** ASSIGNED TASK **
Please write out exactly the lines of the data below from the line holding "Task: Open preferences with the gears icon" through the line holding "Click the greyed-out", and leave out the rest.
[RECORDS SHOWN Boundary: Start]
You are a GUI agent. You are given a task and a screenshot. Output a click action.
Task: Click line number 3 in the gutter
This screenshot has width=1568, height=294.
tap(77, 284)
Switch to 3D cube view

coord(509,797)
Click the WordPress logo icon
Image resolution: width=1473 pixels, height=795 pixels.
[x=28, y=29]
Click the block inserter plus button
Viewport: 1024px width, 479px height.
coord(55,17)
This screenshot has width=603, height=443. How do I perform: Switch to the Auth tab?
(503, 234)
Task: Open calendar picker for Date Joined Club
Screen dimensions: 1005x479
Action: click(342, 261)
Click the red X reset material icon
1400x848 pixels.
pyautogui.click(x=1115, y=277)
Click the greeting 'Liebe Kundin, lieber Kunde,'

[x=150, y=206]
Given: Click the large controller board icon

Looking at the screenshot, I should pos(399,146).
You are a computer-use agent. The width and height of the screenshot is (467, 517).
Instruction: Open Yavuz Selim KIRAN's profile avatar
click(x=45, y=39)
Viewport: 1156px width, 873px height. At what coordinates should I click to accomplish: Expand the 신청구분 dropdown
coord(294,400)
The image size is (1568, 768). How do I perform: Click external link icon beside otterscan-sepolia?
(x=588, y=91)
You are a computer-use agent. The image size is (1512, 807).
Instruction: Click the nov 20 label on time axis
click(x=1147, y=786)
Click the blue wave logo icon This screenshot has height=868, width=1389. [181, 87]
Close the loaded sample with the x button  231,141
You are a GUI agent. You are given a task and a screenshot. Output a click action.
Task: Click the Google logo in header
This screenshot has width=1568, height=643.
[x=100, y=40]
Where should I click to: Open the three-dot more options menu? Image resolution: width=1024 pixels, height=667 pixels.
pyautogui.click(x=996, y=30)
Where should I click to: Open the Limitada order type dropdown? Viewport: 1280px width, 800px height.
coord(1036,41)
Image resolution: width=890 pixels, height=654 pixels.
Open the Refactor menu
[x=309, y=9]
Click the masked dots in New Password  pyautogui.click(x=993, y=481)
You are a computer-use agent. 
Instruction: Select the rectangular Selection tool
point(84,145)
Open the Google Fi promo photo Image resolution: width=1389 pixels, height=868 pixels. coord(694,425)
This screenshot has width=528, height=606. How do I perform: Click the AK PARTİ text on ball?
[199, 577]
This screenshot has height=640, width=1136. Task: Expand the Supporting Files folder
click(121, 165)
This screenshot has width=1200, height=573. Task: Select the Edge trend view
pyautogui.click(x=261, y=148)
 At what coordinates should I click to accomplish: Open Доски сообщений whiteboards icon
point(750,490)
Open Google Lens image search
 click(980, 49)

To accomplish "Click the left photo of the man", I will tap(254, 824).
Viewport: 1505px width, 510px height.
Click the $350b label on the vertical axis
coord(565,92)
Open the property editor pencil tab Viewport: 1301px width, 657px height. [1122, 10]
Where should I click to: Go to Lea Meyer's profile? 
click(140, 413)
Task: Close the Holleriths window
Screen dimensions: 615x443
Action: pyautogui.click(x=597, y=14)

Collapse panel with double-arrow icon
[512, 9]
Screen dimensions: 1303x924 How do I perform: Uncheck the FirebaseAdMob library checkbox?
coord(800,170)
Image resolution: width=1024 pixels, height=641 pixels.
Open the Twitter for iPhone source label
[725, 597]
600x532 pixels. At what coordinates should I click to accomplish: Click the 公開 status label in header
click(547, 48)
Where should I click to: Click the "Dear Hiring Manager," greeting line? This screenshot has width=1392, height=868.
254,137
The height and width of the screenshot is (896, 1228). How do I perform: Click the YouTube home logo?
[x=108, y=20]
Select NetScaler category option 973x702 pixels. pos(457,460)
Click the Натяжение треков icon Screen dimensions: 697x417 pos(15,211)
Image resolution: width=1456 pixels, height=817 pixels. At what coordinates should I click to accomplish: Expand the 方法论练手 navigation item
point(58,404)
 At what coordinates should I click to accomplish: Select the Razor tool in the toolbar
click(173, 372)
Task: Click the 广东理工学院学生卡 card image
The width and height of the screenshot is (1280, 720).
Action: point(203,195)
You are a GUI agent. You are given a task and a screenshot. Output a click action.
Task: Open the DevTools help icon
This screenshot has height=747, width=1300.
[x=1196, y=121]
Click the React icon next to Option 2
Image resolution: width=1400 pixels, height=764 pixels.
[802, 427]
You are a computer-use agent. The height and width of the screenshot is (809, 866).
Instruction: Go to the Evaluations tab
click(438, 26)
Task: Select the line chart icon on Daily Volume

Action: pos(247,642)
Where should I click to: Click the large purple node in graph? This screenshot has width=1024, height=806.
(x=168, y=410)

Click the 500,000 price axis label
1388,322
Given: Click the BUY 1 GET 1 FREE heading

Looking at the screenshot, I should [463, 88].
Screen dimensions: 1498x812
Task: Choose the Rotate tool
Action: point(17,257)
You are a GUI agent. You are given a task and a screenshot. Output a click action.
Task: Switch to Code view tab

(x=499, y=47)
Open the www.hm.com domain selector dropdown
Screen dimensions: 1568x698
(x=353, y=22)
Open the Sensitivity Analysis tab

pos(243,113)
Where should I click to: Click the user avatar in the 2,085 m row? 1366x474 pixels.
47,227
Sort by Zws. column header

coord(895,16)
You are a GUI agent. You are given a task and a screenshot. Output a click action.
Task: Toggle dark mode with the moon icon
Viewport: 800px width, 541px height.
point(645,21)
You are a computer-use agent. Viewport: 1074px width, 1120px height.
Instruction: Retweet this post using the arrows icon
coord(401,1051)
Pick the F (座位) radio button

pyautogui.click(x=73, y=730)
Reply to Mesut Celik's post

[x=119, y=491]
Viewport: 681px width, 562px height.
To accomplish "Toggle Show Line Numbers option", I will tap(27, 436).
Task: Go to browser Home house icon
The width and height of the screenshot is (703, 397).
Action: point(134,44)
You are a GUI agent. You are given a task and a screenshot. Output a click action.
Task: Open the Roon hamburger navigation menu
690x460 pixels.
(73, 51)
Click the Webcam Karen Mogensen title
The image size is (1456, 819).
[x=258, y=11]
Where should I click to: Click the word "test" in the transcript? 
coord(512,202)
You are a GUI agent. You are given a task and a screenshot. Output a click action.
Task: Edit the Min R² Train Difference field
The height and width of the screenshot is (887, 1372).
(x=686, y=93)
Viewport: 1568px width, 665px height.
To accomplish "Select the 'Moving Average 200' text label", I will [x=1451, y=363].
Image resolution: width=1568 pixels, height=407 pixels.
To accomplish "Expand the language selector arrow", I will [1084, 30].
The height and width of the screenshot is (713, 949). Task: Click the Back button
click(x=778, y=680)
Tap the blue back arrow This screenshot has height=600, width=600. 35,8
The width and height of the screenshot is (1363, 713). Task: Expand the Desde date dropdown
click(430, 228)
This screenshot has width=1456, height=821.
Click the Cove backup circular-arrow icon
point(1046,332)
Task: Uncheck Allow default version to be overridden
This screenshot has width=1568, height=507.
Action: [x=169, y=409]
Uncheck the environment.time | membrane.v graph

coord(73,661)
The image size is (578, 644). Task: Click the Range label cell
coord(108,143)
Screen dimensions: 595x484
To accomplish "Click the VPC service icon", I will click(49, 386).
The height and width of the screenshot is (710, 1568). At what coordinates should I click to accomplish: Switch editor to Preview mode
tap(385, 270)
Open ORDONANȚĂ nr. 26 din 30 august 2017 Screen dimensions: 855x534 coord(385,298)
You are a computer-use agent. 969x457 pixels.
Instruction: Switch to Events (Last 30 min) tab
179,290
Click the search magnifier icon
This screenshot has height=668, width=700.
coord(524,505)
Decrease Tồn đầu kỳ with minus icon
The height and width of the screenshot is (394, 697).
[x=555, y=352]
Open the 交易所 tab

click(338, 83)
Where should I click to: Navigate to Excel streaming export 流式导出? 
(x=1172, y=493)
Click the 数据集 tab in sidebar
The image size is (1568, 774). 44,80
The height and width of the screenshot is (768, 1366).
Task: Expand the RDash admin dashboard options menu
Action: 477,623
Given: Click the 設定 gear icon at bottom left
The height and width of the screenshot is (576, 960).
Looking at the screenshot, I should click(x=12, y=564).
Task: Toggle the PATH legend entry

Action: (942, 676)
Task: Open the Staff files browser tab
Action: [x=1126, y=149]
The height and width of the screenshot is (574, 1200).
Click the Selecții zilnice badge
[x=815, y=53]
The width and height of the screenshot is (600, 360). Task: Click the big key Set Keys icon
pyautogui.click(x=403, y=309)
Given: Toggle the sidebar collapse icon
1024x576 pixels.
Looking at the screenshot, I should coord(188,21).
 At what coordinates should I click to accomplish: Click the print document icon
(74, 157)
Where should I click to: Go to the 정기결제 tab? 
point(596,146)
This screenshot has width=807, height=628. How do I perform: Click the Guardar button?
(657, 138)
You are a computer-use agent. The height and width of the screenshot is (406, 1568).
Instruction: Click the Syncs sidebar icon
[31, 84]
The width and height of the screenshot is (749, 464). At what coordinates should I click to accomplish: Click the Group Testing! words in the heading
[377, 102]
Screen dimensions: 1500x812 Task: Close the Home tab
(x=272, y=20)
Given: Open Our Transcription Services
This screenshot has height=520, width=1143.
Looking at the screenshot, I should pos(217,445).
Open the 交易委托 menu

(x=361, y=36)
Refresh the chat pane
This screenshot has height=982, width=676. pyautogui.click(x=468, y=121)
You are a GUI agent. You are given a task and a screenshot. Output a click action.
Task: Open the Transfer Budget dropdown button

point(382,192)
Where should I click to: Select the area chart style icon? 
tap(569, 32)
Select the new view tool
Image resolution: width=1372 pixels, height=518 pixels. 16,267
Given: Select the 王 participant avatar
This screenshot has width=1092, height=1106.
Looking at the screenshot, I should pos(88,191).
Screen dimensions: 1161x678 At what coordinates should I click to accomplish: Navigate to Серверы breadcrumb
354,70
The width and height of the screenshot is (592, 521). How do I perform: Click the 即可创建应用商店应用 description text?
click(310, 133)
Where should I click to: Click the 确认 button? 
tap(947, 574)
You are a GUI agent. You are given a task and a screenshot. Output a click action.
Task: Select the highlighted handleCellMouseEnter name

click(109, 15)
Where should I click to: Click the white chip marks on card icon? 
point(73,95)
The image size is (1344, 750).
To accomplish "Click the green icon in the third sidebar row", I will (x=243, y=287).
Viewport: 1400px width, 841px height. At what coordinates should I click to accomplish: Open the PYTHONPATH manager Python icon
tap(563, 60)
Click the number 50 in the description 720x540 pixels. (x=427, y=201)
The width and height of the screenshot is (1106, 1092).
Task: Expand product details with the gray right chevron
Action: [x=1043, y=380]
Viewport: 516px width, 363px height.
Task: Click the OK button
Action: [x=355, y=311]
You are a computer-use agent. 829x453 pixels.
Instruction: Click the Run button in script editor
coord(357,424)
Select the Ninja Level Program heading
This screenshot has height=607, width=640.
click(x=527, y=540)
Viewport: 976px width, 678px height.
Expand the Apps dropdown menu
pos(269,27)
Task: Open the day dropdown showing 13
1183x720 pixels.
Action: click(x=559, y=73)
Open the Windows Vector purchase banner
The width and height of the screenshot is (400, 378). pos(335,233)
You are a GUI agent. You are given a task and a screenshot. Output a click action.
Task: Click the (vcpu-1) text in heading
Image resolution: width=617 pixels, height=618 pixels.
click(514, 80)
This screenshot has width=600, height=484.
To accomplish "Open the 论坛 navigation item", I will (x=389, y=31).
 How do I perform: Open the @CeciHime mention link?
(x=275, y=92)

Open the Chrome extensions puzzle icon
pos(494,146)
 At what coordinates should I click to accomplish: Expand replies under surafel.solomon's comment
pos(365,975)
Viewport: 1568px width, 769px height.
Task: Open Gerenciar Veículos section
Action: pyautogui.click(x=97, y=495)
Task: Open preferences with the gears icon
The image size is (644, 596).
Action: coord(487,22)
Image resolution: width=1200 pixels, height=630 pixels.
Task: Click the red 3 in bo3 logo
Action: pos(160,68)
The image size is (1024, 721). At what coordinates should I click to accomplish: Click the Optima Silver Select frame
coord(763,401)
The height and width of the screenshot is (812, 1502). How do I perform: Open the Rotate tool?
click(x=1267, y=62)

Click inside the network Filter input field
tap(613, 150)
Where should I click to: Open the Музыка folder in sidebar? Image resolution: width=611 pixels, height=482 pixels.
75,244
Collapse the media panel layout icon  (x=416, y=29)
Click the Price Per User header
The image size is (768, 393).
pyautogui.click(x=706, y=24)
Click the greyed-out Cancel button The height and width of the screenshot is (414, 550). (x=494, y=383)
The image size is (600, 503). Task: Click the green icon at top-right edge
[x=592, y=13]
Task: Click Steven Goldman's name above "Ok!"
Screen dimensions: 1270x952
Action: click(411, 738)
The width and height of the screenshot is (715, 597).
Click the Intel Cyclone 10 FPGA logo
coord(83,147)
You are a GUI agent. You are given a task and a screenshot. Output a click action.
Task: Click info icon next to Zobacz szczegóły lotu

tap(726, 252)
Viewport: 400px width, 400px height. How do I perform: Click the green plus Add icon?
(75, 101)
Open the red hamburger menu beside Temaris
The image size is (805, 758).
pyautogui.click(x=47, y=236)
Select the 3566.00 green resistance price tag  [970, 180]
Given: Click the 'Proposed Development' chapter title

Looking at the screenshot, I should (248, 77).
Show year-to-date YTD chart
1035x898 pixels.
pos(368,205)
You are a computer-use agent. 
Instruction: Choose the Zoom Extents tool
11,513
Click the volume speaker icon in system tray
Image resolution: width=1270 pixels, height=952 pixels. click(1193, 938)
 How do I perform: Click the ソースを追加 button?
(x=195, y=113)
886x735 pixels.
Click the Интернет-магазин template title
[RECORDS SHOWN Boundary: End]
** SOLUTION TO THE PROBLEM **
Task: Open preferences with the gears icon
The image size is (644, 596).
Action: coord(487,22)
Image resolution: width=1200 pixels, height=630 pixels.
Task: Click the red 3 in bo3 logo
Action: pos(160,68)
The image size is (1024, 721). At what coordinates should I click to accomplish: Click the Optima Silver Select frame
coord(763,401)
The height and width of the screenshot is (812, 1502). How do I perform: Open the Rotate tool?
click(x=1267, y=62)

Click inside the network Filter input field
tap(613, 150)
Where should I click to: Open the Музыка folder in sidebar? Image resolution: width=611 pixels, height=482 pixels.
75,244
Collapse the media panel layout icon  (x=416, y=29)
Click the Price Per User header
The image size is (768, 393).
pyautogui.click(x=706, y=24)
Click the greyed-out Cancel button The height and width of the screenshot is (414, 550). (x=494, y=383)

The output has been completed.